— Start of Input rows —

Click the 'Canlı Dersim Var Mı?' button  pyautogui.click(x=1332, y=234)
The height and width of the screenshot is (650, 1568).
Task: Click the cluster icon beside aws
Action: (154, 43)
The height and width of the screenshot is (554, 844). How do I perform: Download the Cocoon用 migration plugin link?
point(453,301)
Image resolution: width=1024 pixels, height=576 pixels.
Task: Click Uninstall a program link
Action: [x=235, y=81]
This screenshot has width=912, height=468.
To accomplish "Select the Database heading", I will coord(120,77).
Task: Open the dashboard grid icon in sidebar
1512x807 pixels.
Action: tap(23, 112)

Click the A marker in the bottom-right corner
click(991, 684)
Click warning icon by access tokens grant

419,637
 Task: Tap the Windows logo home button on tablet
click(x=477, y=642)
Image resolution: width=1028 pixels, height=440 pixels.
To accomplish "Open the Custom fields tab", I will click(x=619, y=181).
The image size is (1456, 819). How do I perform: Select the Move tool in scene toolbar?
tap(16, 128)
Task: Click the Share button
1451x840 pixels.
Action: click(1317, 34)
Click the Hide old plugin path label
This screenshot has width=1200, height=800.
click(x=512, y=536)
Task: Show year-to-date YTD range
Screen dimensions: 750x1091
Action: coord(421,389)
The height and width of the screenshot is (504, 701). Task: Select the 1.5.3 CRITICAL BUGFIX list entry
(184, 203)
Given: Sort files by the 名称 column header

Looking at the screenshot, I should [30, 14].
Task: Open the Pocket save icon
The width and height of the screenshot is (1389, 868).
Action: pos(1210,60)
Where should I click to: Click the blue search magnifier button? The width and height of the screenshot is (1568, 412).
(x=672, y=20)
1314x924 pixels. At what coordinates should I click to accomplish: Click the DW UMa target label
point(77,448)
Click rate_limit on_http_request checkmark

— End of Input rows —

Stated goal –
Copy the listing above line for line, keeping every character as it stands.

Exercise output –
Click the 'Canlı Dersim Var Mı?' button  pyautogui.click(x=1332, y=234)
The height and width of the screenshot is (650, 1568).
Task: Click the cluster icon beside aws
Action: (154, 43)
The height and width of the screenshot is (554, 844). How do I perform: Download the Cocoon用 migration plugin link?
point(453,301)
Image resolution: width=1024 pixels, height=576 pixels.
Task: Click Uninstall a program link
Action: [x=235, y=81]
This screenshot has width=912, height=468.
To accomplish "Select the Database heading", I will coord(120,77).
Task: Open the dashboard grid icon in sidebar
1512x807 pixels.
Action: tap(23, 112)

Click the A marker in the bottom-right corner
click(991, 684)
Click warning icon by access tokens grant

419,637
 Task: Tap the Windows logo home button on tablet
click(x=477, y=642)
Image resolution: width=1028 pixels, height=440 pixels.
To accomplish "Open the Custom fields tab", I will click(x=619, y=181).
The image size is (1456, 819). How do I perform: Select the Move tool in scene toolbar?
tap(16, 128)
Task: Click the Share button
1451x840 pixels.
Action: click(1317, 34)
Click the Hide old plugin path label
This screenshot has width=1200, height=800.
click(x=512, y=536)
Task: Show year-to-date YTD range
Screen dimensions: 750x1091
Action: coord(421,389)
The height and width of the screenshot is (504, 701). Task: Select the 1.5.3 CRITICAL BUGFIX list entry
(184, 203)
Given: Sort files by the 名称 column header

Looking at the screenshot, I should [30, 14].
Task: Open the Pocket save icon
The width and height of the screenshot is (1389, 868).
Action: pos(1210,60)
Where should I click to: Click the blue search magnifier button? The width and height of the screenshot is (1568, 412).
(x=672, y=20)
1314x924 pixels. At what coordinates should I click to accomplish: Click the DW UMa target label
point(77,448)
Click rate_limit on_http_request checkmark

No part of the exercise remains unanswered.